T-Mobile has a plan for part of the broadcast incentive auctions -- the one where, presumably, wireless companies primarily bid for reclaimed spectrum -- and it involved a sliding spectrum screen depending on how the bidding goes.
The FCC has asked for input in a separate proceeding on whether it should adjust the screen it uses to gauge whether concentration of spectrum in individual markets triggers additional scrutiny for anticompetitive effects.
But T-Mobile is recommending that its auction rules include a built-in sliding screen, which it pitches as a way to provide a real-world test of such a screen applied to auctions in general. "By relying on actual bids rather than predictions of bidder behavior, the Dynamic Market Rule helps remove any risk that revenue targets for clearing broadcasters and funding the FirstNet public safety network will not be met," the company says.
According to the company, which outlined the proposal Monday, in meetings last week with FCC staffers, T-Mobile proposed a "Dynamic Market Rule," which it billed as a "seamless" way to ensure against "excessive concentration" of low-band spectrum.

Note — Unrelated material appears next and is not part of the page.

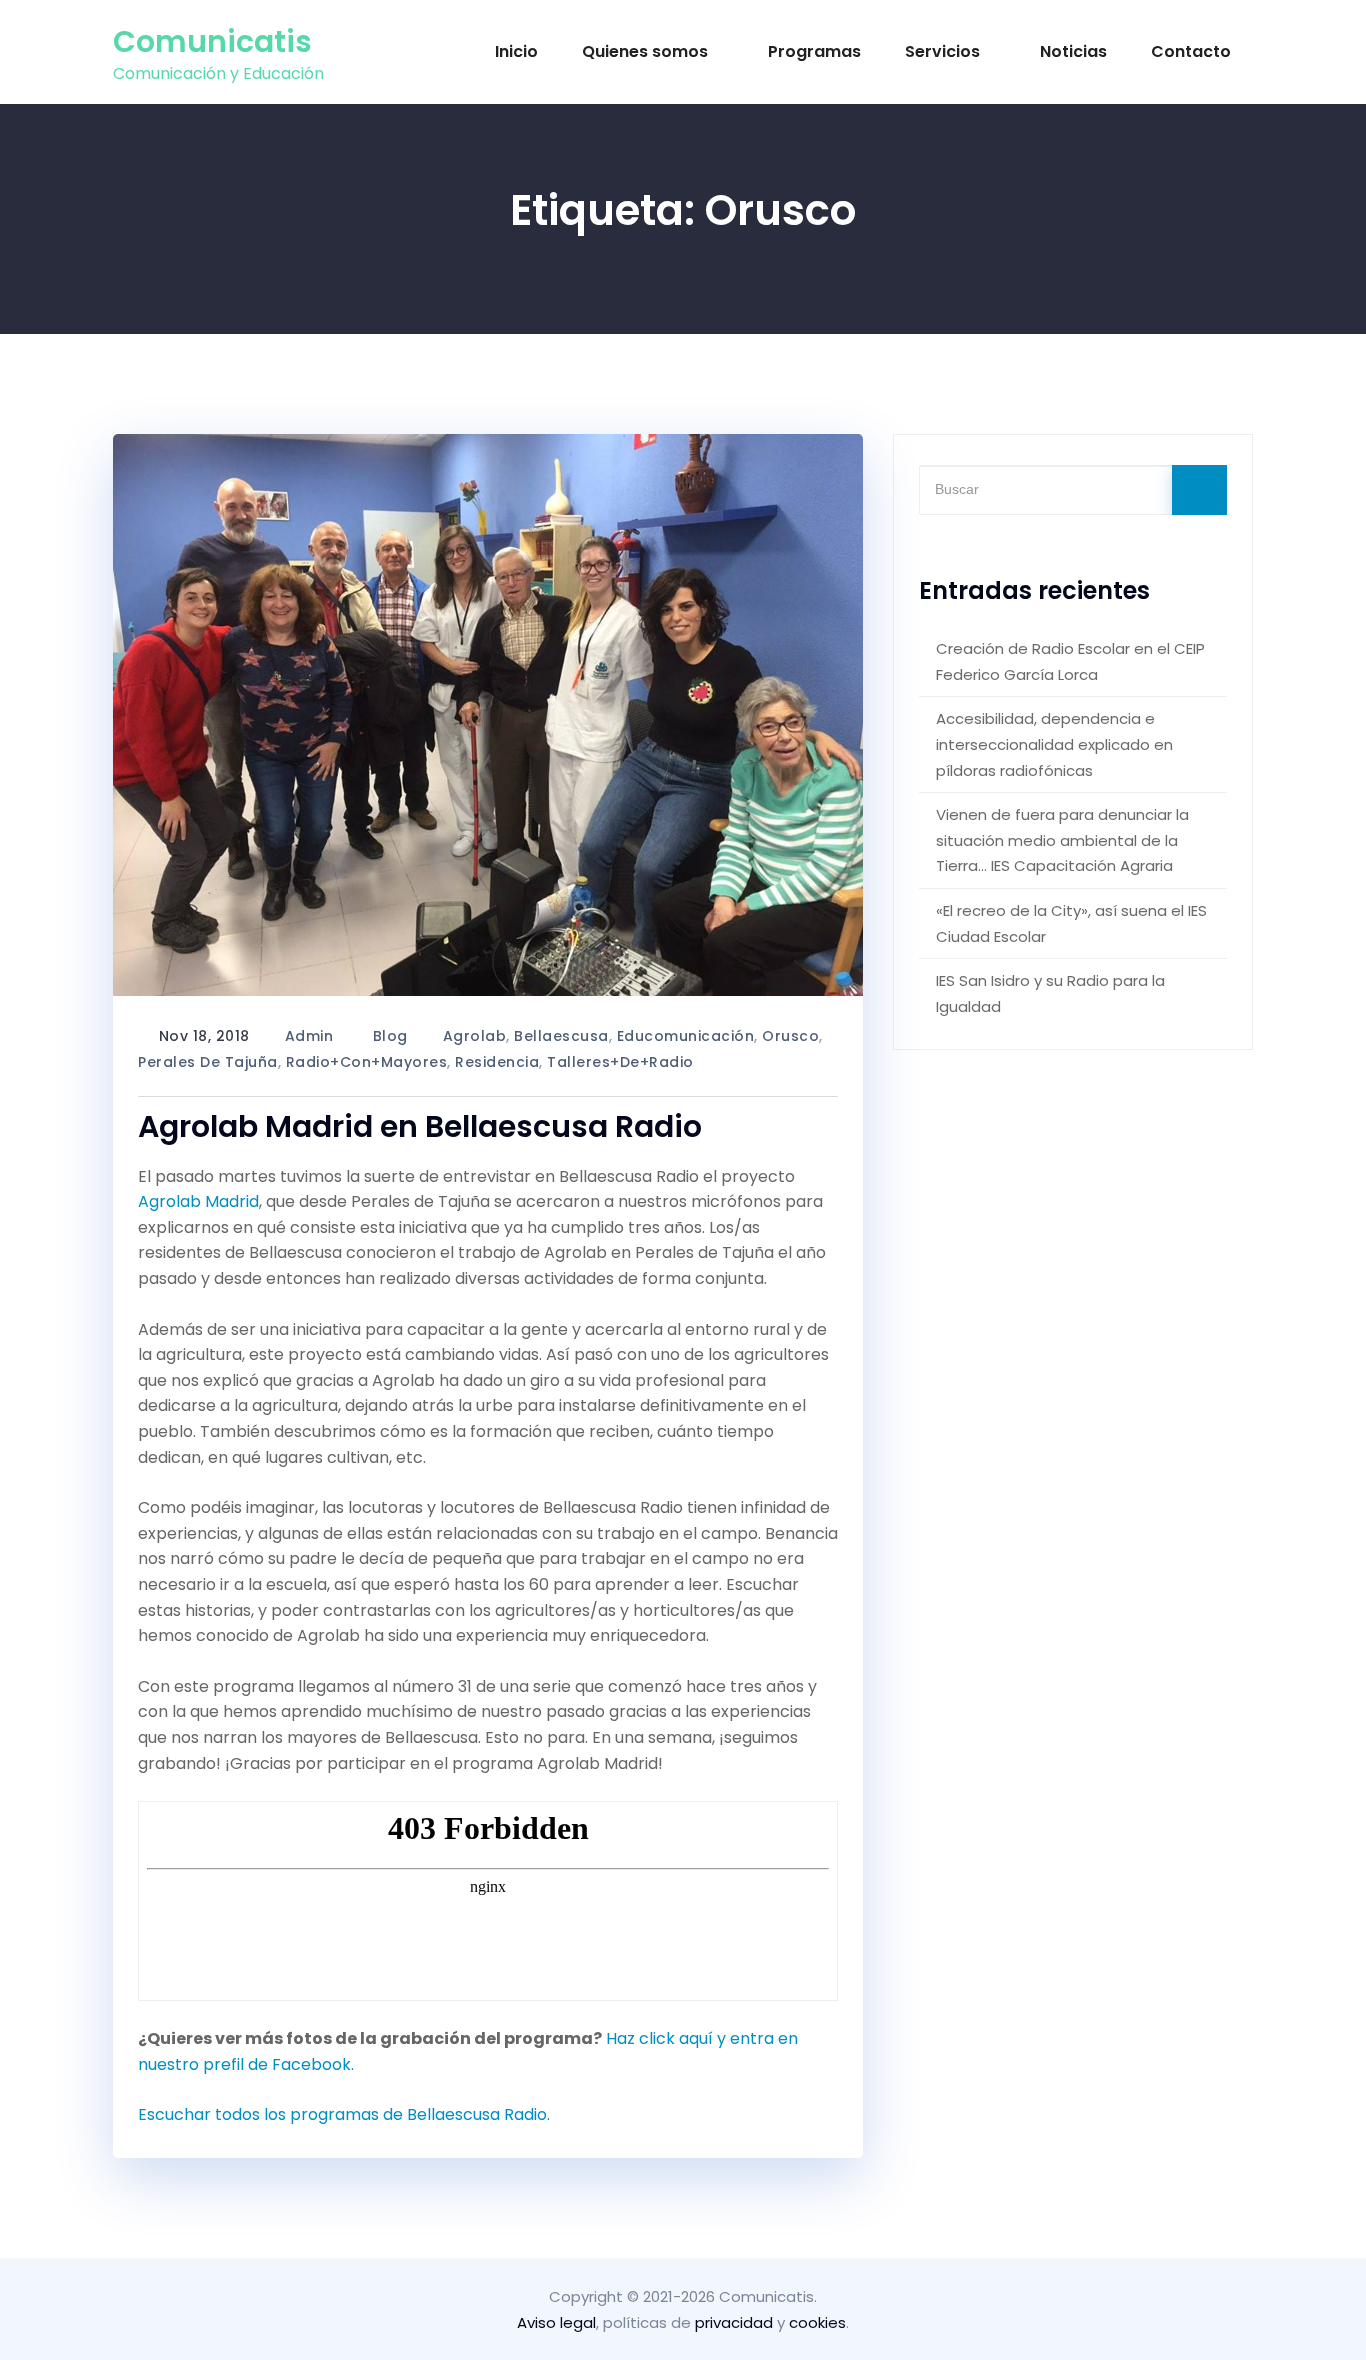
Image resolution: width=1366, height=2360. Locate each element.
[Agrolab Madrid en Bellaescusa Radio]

Under the rule, bidding would begin with "spectrum aggregation" limits, with a carve-out that would allow AT&T and Verizon, the two largest carriers, to bid on a block of 5 MHz in markets where they exceed the screen -- which would be one-third of the low-band spectrum in a market. If the FCC meets its revenue target, that auction could close. But if not, the screen would be gradually relaxed, and ultimately lifted altogether.
"Imposing modest constraints on excessive low-band spectrum aggregation will promote competition, increase consumer choice, encourage innovation, and accelerate broadband deployment," the company said. It would also allow less-concentrated players, like T-Mobile -- a better chance to get spectrum in those markets.